At the end of September, the European Commission published a draft list of sectors which could receive free of charge up to 100% of emission allowances even after 2013; in 2013, the European greenhouse gas emission trading system is to enter into a new stage in which the free-of-charge allocation of allowances based on the National Allocation Plans shall be replaced by the purchasing thereof in Europe-wide auctions. However, revised Directive 2003/87/ES approved within the climate-energy package in December of last year counts on some exemptions. One of them shall apply to industries which may, as a result of more stringent constraints, move outside of the EU to third countries in which climate protection is not that strict; such industry relocation would not only result in a loss for the EU economy but it would also negate the endeavours for emission reduction which would increase uncontrollably in such third countries.

The Directive imposes 2 criteria to select the endangered sectors: the intensity of trade with third countries and the increase of production costs. The draft list is very long; it contains 164 sectors selected by experts from Member States. This why the Commission has received criticism from environmentalists who claim that the list contains sectors substantial for national economies and labour market rather than sectors that are in true jeopardy by third-country competitors such as the production and manufacture of wallpaper, lingerie, pharmaceuticals or arms.

However, the European Commission claims that the list is wide in order to cover the situation if no agreement is reached with third countries on similar compliance to reduce emission at the December UN Climate Change Conference in Copenhagen. In addition to a new climate agreement which should replace the Kyoto Protocol that expires in 2012, the Conference should involve major polluters such the United States, China and India in the emission reduction system.

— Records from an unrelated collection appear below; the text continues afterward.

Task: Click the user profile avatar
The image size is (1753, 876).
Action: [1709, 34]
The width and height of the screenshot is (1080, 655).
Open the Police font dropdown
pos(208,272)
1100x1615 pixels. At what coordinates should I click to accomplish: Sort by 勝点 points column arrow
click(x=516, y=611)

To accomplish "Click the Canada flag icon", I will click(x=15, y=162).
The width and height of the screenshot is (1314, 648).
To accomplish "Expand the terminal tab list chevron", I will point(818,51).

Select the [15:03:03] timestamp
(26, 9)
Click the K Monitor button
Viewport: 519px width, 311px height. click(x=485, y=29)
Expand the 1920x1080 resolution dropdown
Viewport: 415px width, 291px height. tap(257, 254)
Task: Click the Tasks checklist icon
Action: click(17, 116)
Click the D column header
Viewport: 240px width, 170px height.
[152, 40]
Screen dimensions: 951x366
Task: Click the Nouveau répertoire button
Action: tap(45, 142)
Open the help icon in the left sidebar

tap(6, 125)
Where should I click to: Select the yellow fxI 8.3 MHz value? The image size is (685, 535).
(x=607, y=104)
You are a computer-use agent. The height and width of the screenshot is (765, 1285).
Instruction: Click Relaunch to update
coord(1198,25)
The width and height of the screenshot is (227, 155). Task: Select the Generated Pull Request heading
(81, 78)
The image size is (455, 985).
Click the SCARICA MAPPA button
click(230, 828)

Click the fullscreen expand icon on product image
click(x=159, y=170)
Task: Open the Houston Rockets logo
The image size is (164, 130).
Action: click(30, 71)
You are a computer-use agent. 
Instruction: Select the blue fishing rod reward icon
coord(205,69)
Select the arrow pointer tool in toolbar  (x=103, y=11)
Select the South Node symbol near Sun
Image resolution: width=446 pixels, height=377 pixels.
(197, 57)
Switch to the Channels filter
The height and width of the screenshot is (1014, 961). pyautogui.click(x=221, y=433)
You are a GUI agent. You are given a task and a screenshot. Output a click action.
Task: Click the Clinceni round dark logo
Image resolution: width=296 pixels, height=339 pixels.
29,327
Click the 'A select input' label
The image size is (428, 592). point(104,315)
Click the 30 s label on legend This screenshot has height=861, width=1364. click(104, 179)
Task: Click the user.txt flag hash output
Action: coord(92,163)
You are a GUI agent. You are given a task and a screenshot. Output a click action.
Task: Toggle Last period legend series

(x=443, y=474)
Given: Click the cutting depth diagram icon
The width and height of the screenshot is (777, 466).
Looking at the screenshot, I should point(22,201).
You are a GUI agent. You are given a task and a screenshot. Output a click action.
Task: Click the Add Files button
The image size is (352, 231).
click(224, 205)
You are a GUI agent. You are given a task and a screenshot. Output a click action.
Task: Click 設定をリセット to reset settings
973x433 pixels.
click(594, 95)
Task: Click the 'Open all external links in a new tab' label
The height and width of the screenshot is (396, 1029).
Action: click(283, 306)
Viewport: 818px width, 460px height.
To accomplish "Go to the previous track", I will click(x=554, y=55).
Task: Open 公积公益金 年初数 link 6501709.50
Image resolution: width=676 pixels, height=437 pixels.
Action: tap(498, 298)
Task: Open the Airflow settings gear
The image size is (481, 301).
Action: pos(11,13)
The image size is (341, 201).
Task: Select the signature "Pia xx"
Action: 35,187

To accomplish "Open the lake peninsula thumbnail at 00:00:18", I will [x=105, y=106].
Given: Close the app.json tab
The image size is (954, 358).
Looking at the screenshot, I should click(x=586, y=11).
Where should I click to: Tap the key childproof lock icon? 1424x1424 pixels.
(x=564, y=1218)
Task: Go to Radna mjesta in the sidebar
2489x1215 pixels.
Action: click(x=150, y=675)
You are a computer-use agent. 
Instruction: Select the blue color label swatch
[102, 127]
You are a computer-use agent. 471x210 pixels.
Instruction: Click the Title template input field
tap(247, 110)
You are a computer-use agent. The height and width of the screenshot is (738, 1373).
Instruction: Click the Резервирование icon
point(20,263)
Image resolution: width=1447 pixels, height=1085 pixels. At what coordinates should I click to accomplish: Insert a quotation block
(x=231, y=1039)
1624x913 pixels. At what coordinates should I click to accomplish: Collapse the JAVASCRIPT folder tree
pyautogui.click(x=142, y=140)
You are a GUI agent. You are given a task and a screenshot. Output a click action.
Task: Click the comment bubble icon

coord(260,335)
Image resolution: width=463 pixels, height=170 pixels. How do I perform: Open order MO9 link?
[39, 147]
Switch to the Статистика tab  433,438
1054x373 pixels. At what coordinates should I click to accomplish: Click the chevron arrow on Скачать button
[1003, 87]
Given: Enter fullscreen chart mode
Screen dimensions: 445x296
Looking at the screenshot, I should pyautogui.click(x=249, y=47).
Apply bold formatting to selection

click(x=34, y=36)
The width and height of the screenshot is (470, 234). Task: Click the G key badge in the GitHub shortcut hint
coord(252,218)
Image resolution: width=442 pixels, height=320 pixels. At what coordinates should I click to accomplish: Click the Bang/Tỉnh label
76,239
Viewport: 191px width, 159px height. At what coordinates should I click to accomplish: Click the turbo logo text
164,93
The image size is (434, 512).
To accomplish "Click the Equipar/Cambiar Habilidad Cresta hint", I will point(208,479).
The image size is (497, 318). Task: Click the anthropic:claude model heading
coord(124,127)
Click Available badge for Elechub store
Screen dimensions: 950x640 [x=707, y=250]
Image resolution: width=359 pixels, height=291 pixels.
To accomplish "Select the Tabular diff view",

The draft is currently being discussed by the European Parliament. The Commission should approve the final version of the list by the end of this year and it should take force and effect by the end of 2014. However, the Commission has already admitted that further sectors may be included.

The actual amount of free allowances to be received by the companies, however, shall not be available before 2011; the decision will be based on performance benchmarks which are to be determined at the end of 2010. A mere 10% of the least polluters will have the chance of receiving all their allowance for free.